We unloaded into rustic little cabanas at a hotel just outside of Coban where we started our week off with a little retreat. We soon discovered that the leaders were not lying to us when they told us to buy rain boots in the mercado back in Antigua. We spent the weekend with Rob, our facilitator and friend for the week, as he spoke to us about some issues in Guatemala, personal experiences, and what our week would look like. He challenged us to think about life in different ways, about how our desire to belong is biological and about better ways to approach development. He passionately spoke about our Saviour, tying things back to the Bible, and left many of us feeling encouraged and energized for what was to come.
On Sunday morning we visited a Mayan cave, attended Rob’s church and headed out to a 400 acre finca, where we would spend majority of our week at the Agricology Centre. Some children from a local Q’eqchi’ village joined us, where they were given the opportunity to learn about birds and the environment and have fun with us gringos. We also had the chance to connect with some teachers who have been through the program Rob’s family runs. Young women from nearby Q’eqchi’ villages are invited to the centre, to receive some education and be empowered with some opportunities they would not otherwise have access to.
During the days, we worked very hard under the warm sun that we were blessed with. We carried logs, gardened, worked with the ninos, helped with construction, floated logs down the river, and learned to take our anger out in healthy ways with machetes in the forest. You could see the exhaustion across everyone’s faces as we sat down to dinner, counting down the minutes until we could snuggle into our bunks. But we didn’t just work! The first day, the children taught us how to gather and carry firewood the proper Guatemalan way and we spent another part of an afternoon playing sports and juegos with the kids. We buddied up with the ninos and, hand-in-hand, hiked through the cloud rainforest to a large cave. Along the way, we explored with our little amigos and they taught us the Q’eqchi’ words for the things we saw around us. We had a blast swimming in the river’s current, ate our first mangos and I don’t think I can count how many tickle wars there were.

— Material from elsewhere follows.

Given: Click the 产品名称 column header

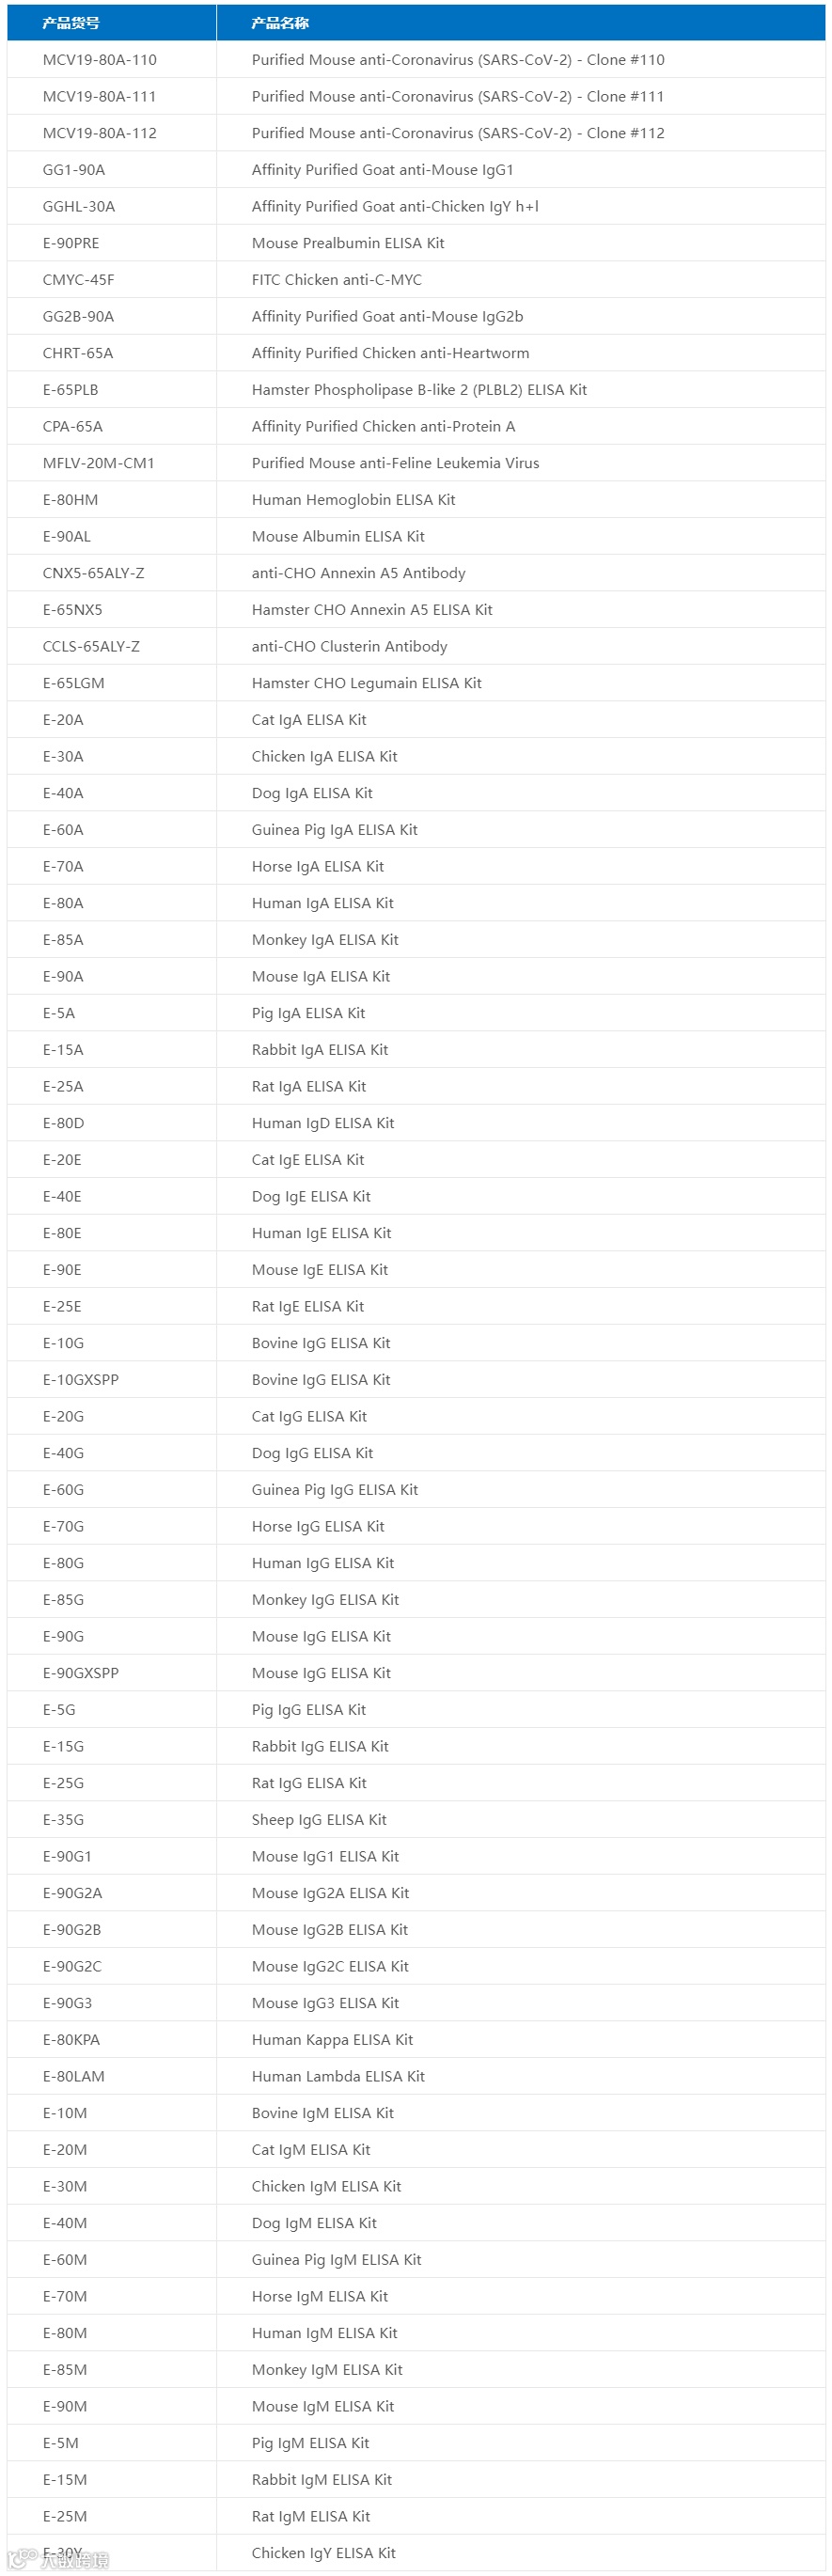Looking at the screenshot, I should point(280,23).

When it was time for the ninos to head home, they did not go alone. We were split into pairs of two and entered into their village of Sebob to spend the day and night with the children and their familias. We were stripped of most of our familiar comforts and were challenged to not “turtle” in our rooms. It was a very rewarding and eye-opening experience.
Overall, this was probably my favourite week of Outtatown so far.